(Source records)
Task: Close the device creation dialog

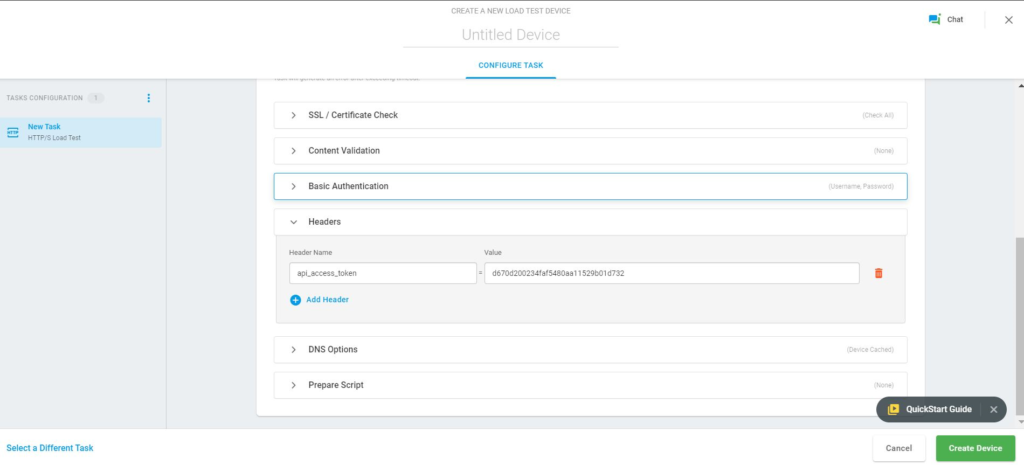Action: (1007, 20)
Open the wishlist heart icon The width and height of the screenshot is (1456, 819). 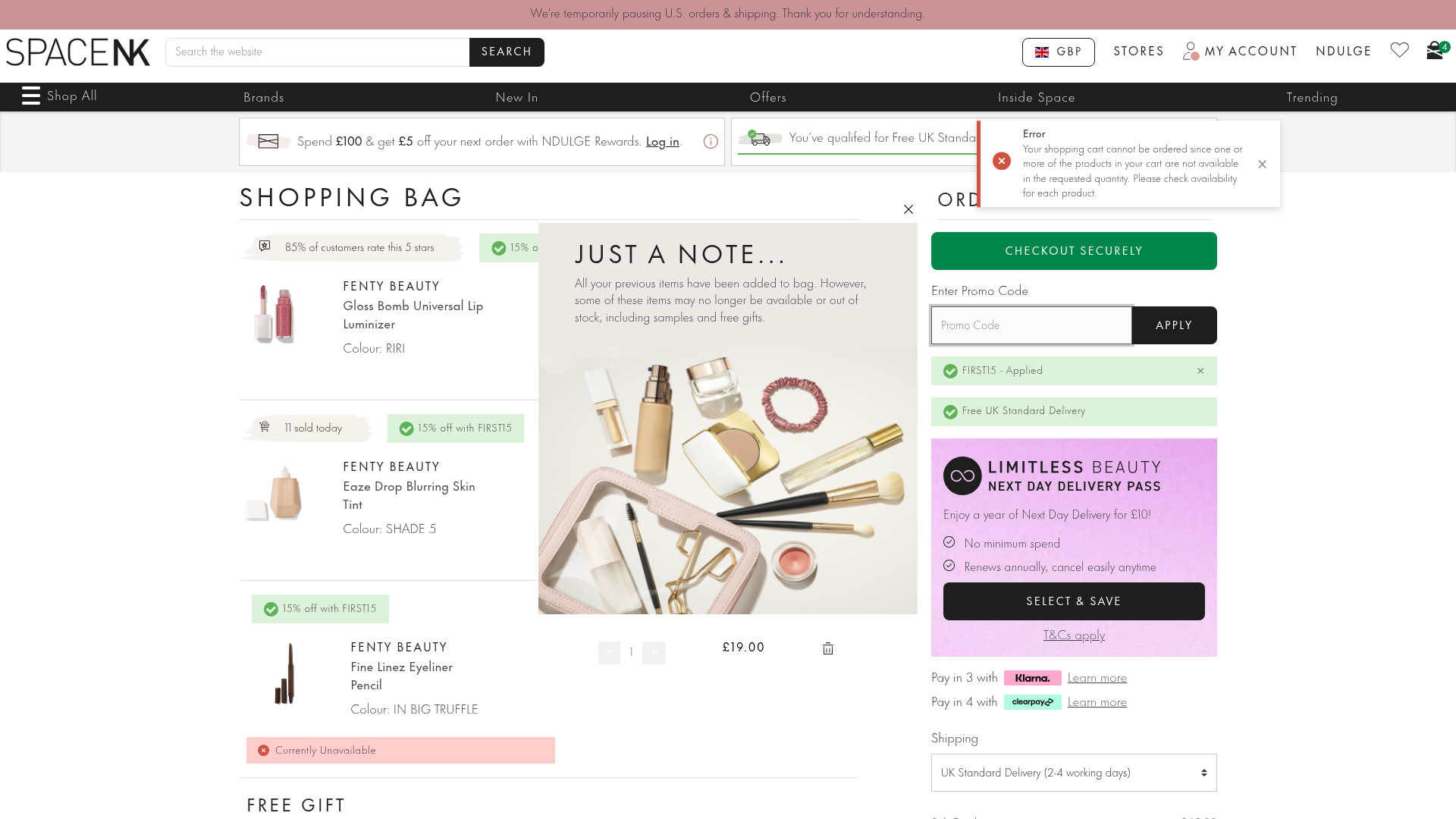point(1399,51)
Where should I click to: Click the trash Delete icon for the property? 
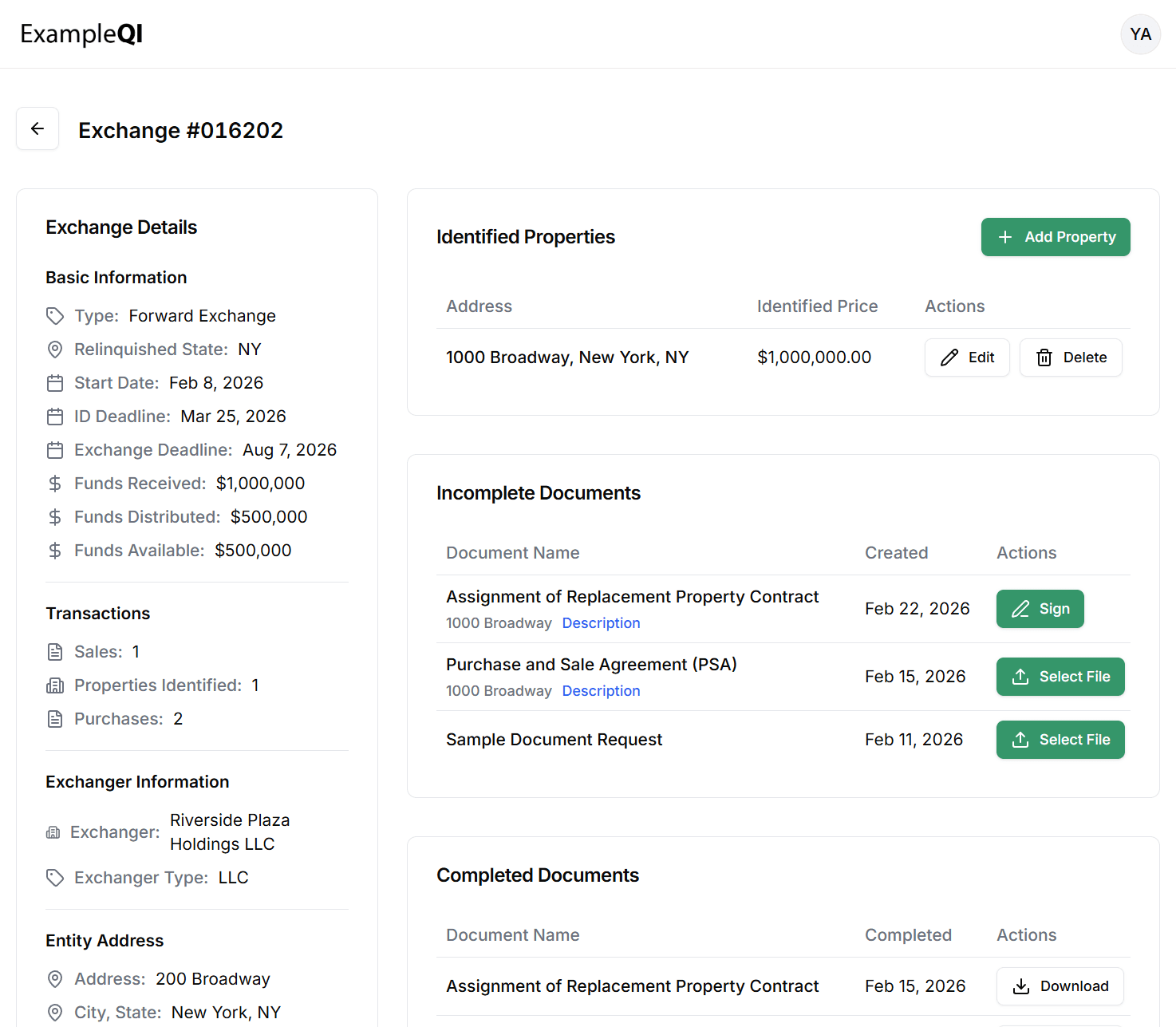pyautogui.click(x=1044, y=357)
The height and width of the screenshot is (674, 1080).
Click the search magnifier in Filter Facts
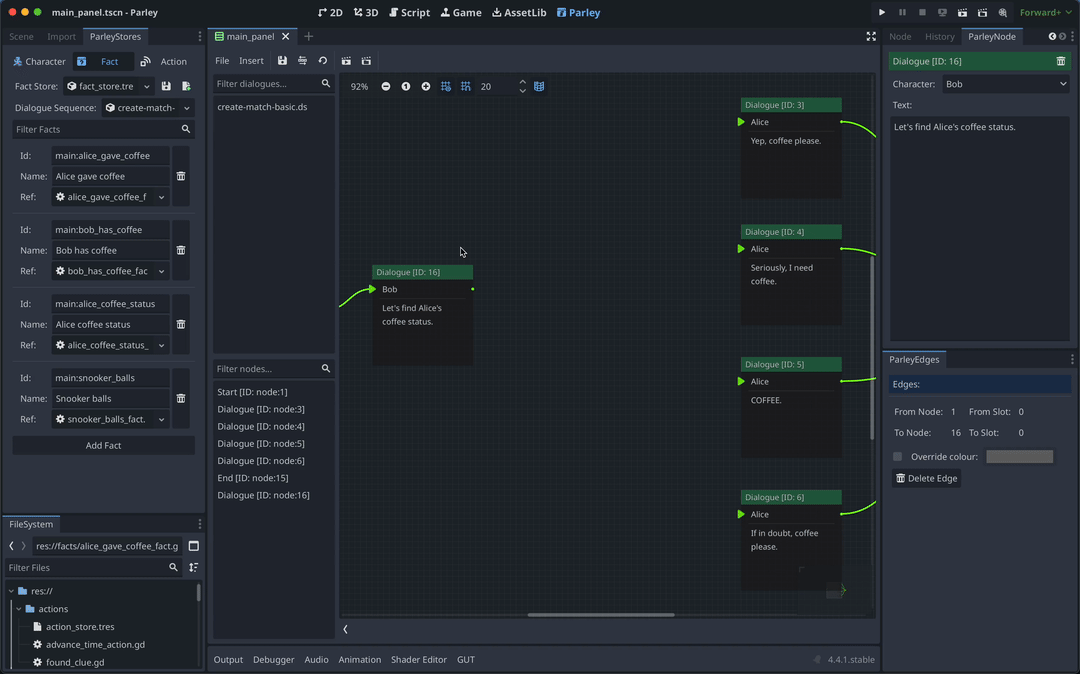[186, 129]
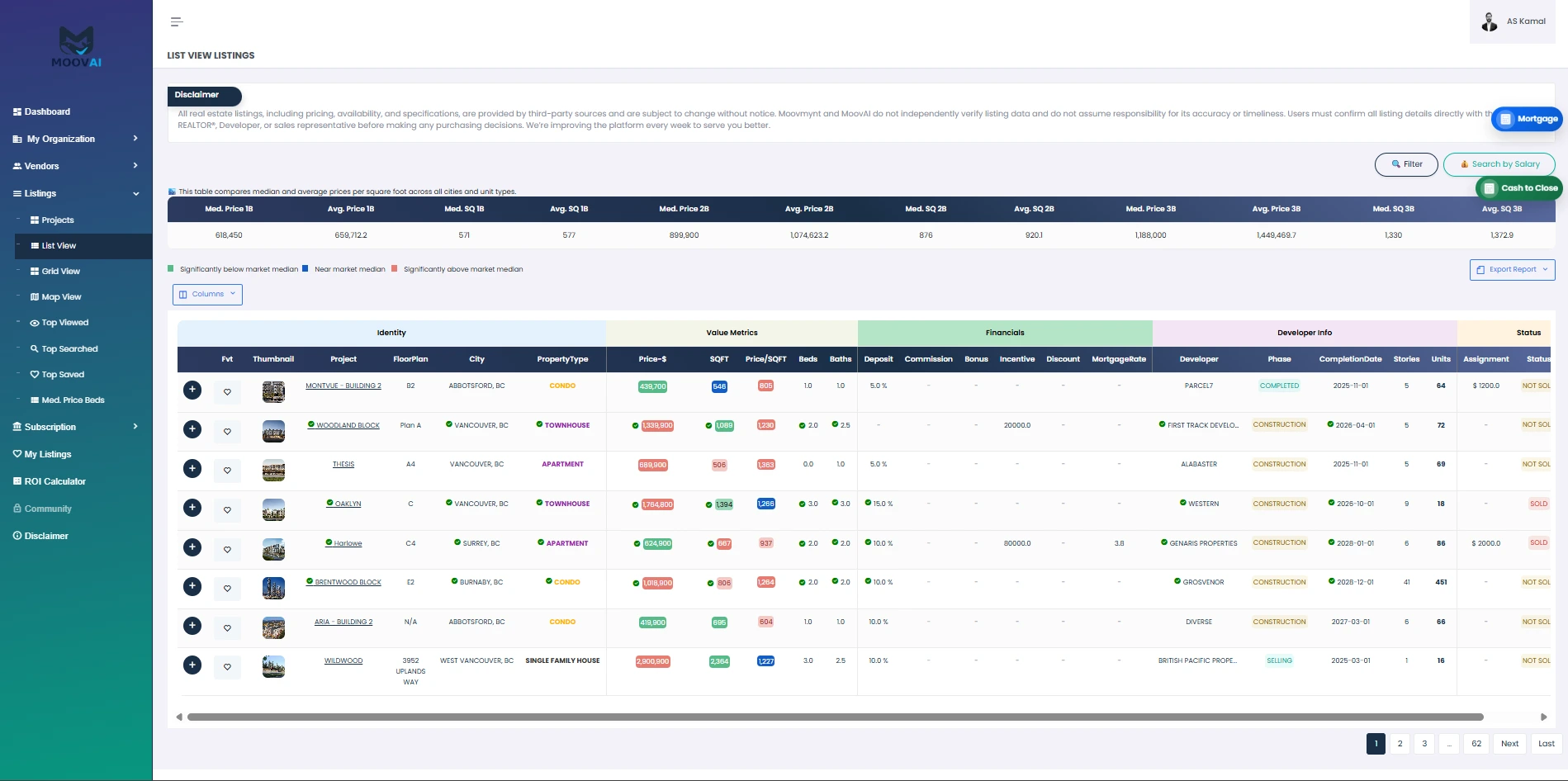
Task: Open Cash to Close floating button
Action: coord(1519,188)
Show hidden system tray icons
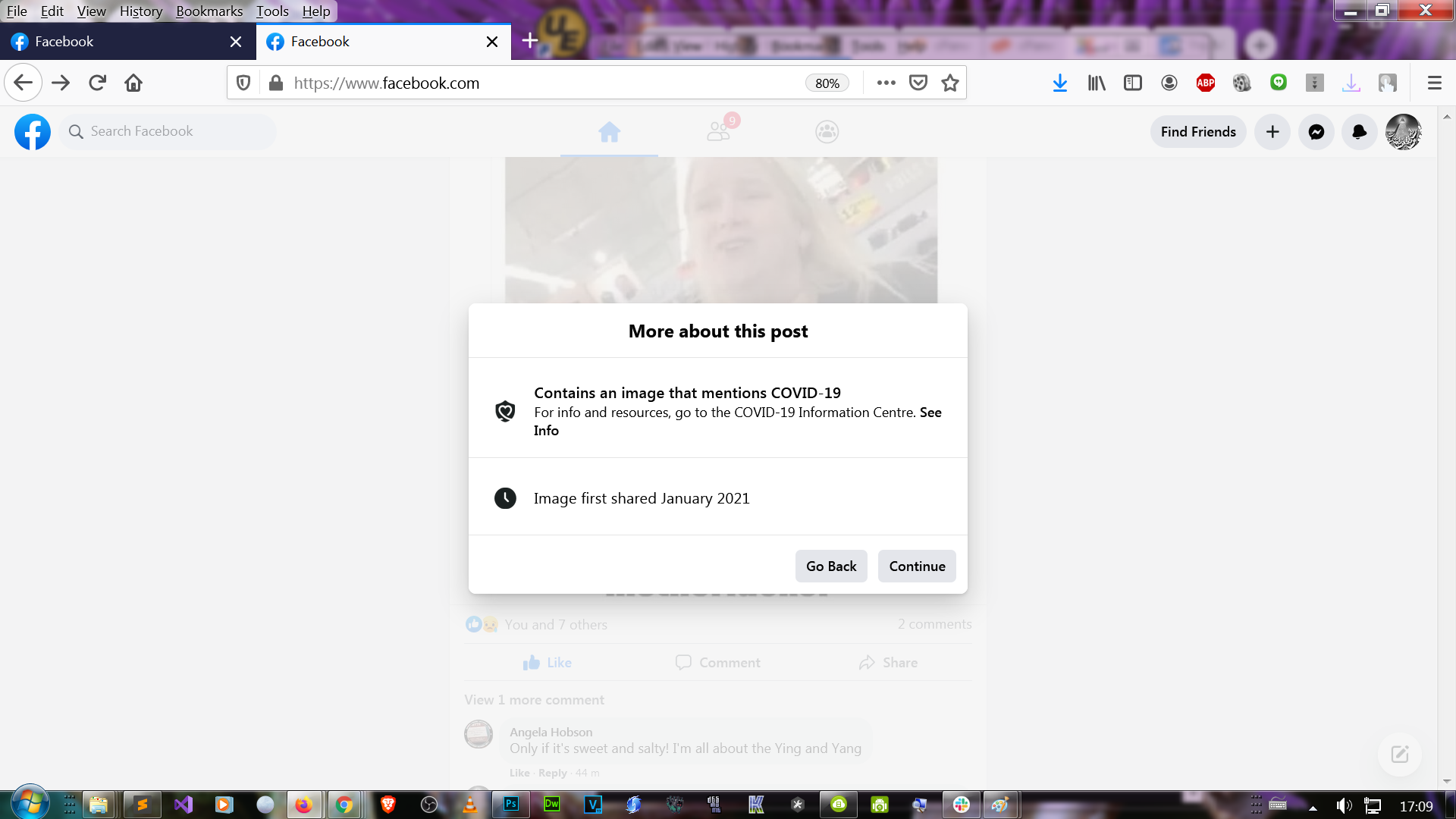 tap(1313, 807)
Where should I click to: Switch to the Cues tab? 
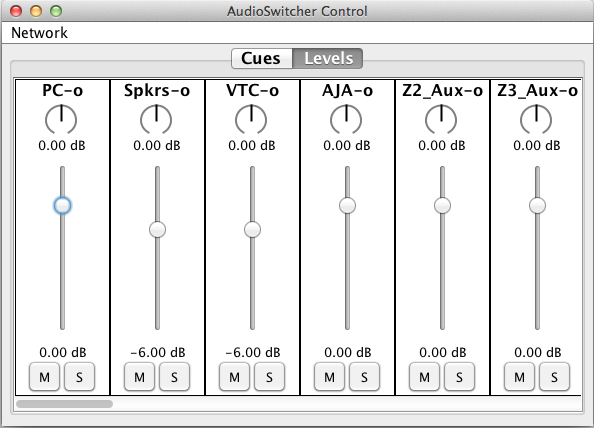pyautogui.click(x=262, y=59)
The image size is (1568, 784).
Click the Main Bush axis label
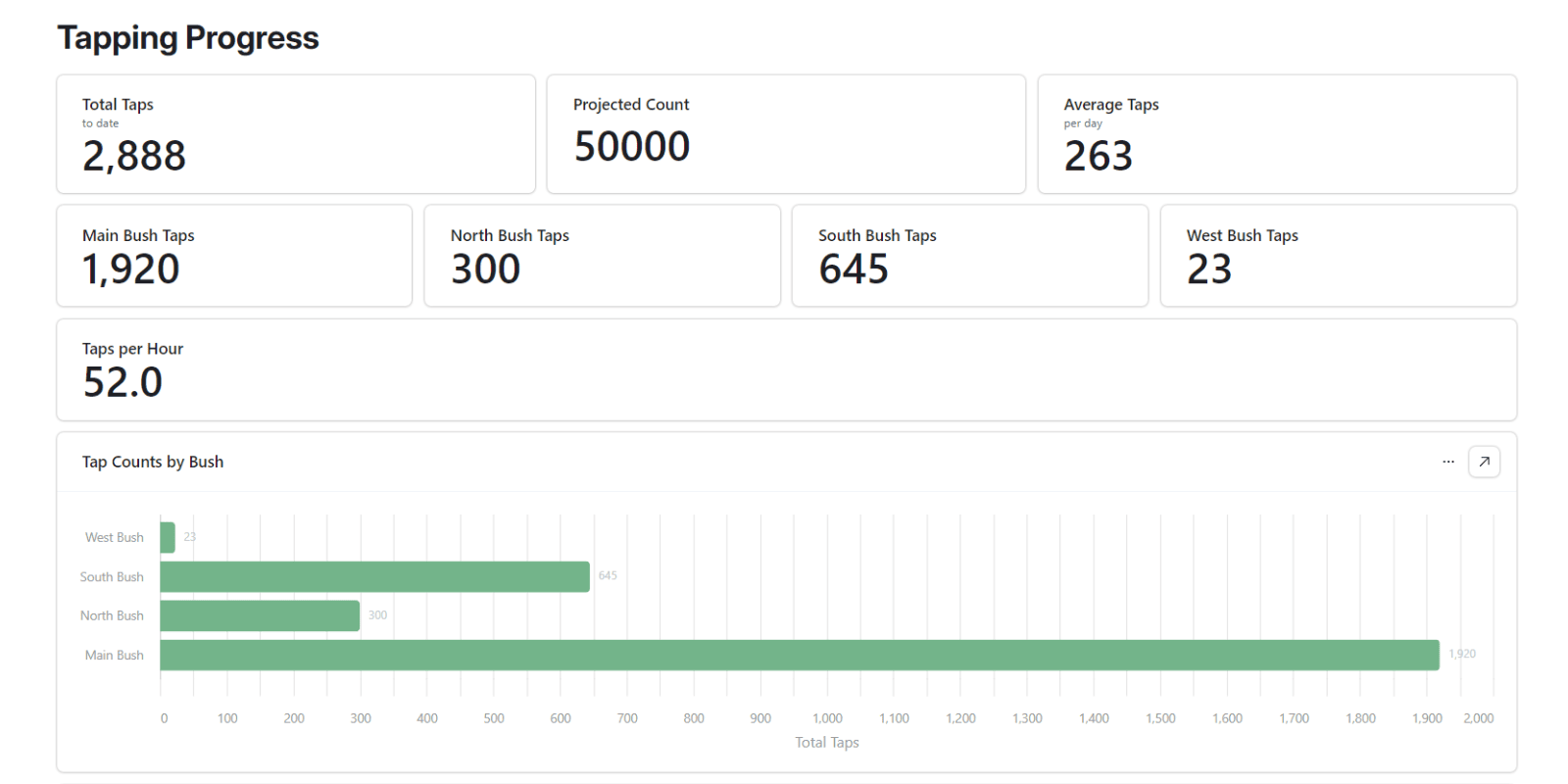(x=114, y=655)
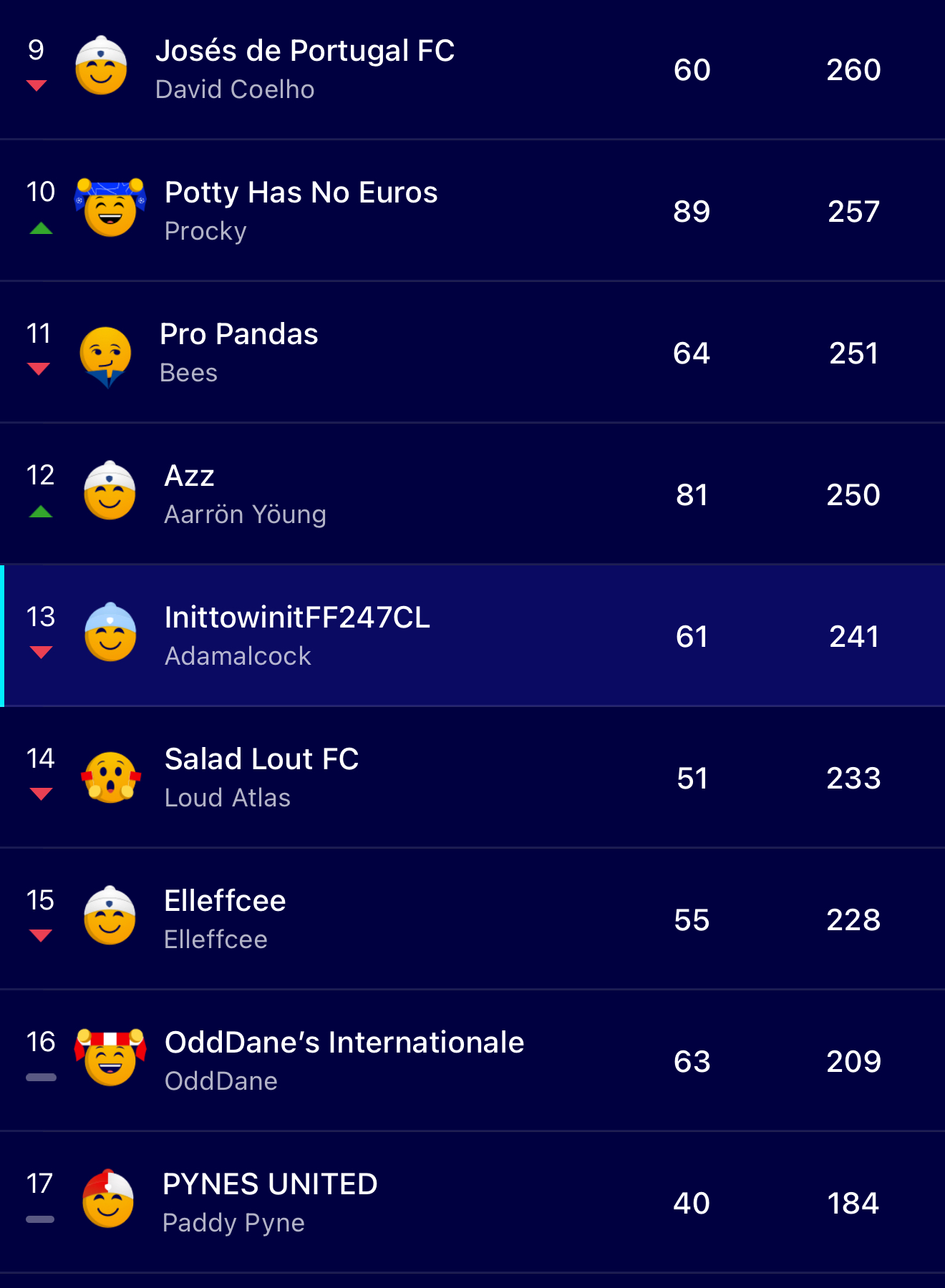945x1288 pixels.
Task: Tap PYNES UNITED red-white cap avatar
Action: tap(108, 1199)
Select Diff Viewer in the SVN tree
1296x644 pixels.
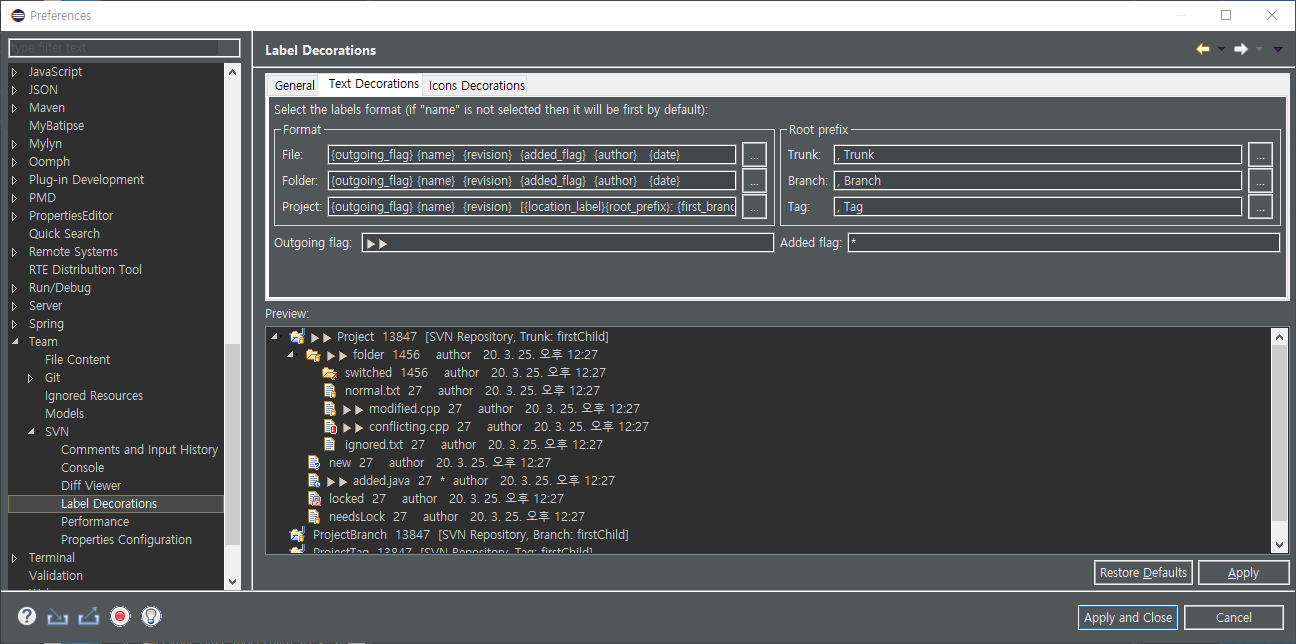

* **THE EXERCISE**
State how many lines of the records above contain the string "Where". Give only the number.

* **OUTPUT**
2